Luego de que se difundieran las imágenes de las reuniones clandestinas entre el presidente de la República, José Jerí, y el empresario chino Zhihua Yang, el presidente del Consejo de Ministros, Ernesto Álvarez, salió a declarar a los medios en un intento por defender la reputación del mandatario. Pese a sus intenciones «altruistas», los débiles y torpes argumentos brindados por el premier solo terminaron destapando información que pone en cuestionamiento la capacidad de gobierno de Jerí y un aparente intento por parte de Álvarez de deslindarse de ello.
La juventud de Jerí
Como primer intento, Álvarez se presentó en el programa Siempre a las Ocho, donde ofreció las explicaciones iniciales en su intento de alivianar la gravedad del caso. O tal vez de librarse de cierta responsabilidad.

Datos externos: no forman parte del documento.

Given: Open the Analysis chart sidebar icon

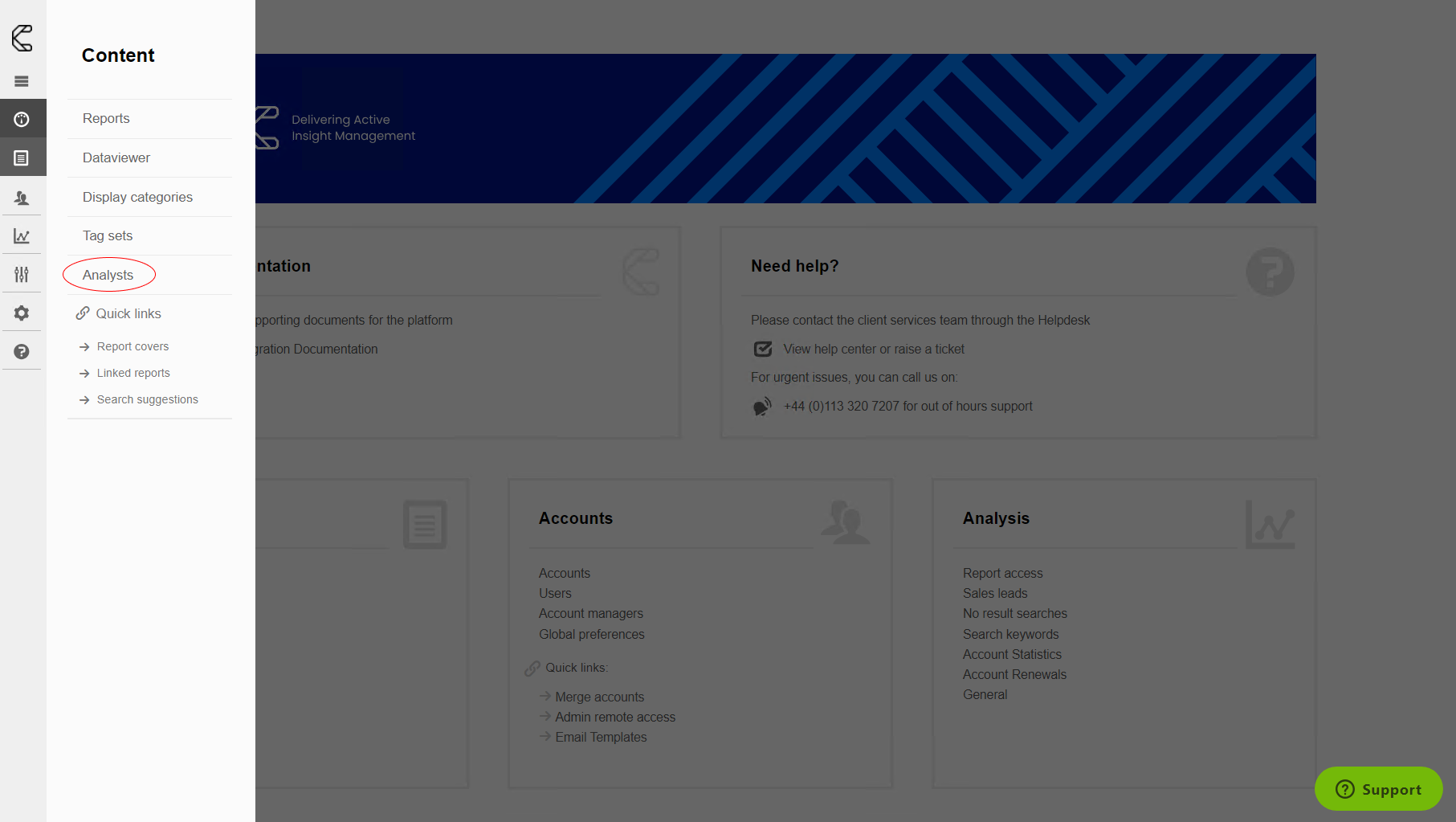Looking at the screenshot, I should click(22, 236).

«Yo no conocía al presidente Jerí», fueron las primeras declaraciones del premier, asegurando además que, al momento de asumir el cargo, tampoco conocía a los demás ministros, ni siquiera había sido la primera opción, pero el «deber» por el país terminó animándolo a quedarse con el puesto. Posterior a ello mencionó que, a su manera de ver, Jerí había caído en una trampa impulsado por los constantes elogios que recaen sobre él debido a los numerosos e importantes cargos por los que ha pasado a tan corta de edad.
El pedido
Luego de señalar que la juventud del presidente había sido su arma de doble filo, mencionó entonces las posibles intenciones que impulsaron las reuniones clandestinas entre los involucrados. Mencionó que Zhihua Yang le había ofrecido a Jerí la opción de realizar un megaevento en la Plaza de Armas de Lima por la celebración del Día de la Amistad Peruano – China. Álvarez señaló que en aquel momento no se le pidió nada a cambio al presidente, sin embargo, hubo algún «requerimiento» que seguramente Jerí no cumplió, razón por la que fue invitado a la tienda Capó Market donde se filtrarían las grabaciones y se buscaría manchar su imagen presidencial, hecho que Álvarez supone sería obra del mismo «Jhonny» Yang o de alguien perteneciente al círculo del empresario.
Pese a que en el transcurso de la entrevista había mencionado cierta ingenuidad por parte de Jerí, característica que atribuye a su juventud, señaló además la inteligencia y astucia del mandatario al no aceptar el pedido del empresario para la realización del evento. A partir de este momento, el premier comenzó a titubear en sus argumentos, puesto que se le cuestionó el intento del presidente por pasar desapercibido con una vestimenta que invitaba a sospechar temas comprometedores. «Él se viste así», afirmó Álvarez.
Niega posible corrupción
Esa misma noche, luego de «infantilizar» las acciones de Jerí, se presentó en Willax TV, donde empezó reconociendo los graves errores políticos cometidos por el presidente al reunirse con el empresario chino, de forma que desmentía cualquier presunto acto de corrupción o delito. «Yo no puedo responder por Jerí», declaró Álvarez, señalando de que se encuentra, ante todo, al servicio del Gobierno, negando nuevamente la presencia de un presunto acto de corrupción por parte del presidente.
En cierto momento al premier se le consultó sobre ciertos enemigos políticos que quisieran ver la destitución del presidente José Jerí. Ante esta pregunta, Álvarez señaló a la izquierda que está en contra de la privatización de Petroperú, de los intentos del Gobierno para aliarse con Estados Unidos, de las investigaciones a los fondos de las ONGs, y de la izquierda que controla parte del Poder Judicial. En otras palabras, y según el mismo premier, los «caviares».
Los débiles argumentos ante la situación destapada provocaron no solo que Álvarez terminara hundiendo más la reputación de Jerí, sino también la suya propia, puesto que al buscar desesperadamente una forma de responder a las acciones precipitadas cometidas por el presidente, y que al no poder dar con una respuesta creíble recurriera a un intento de desvincularse del círculo presidencial, genera múltiples cuestionamientos en torno a la capacidad y transparencia de un Gobierno transitorio que, tal parece, ha resultado ser una mera sucesión de los anteriores.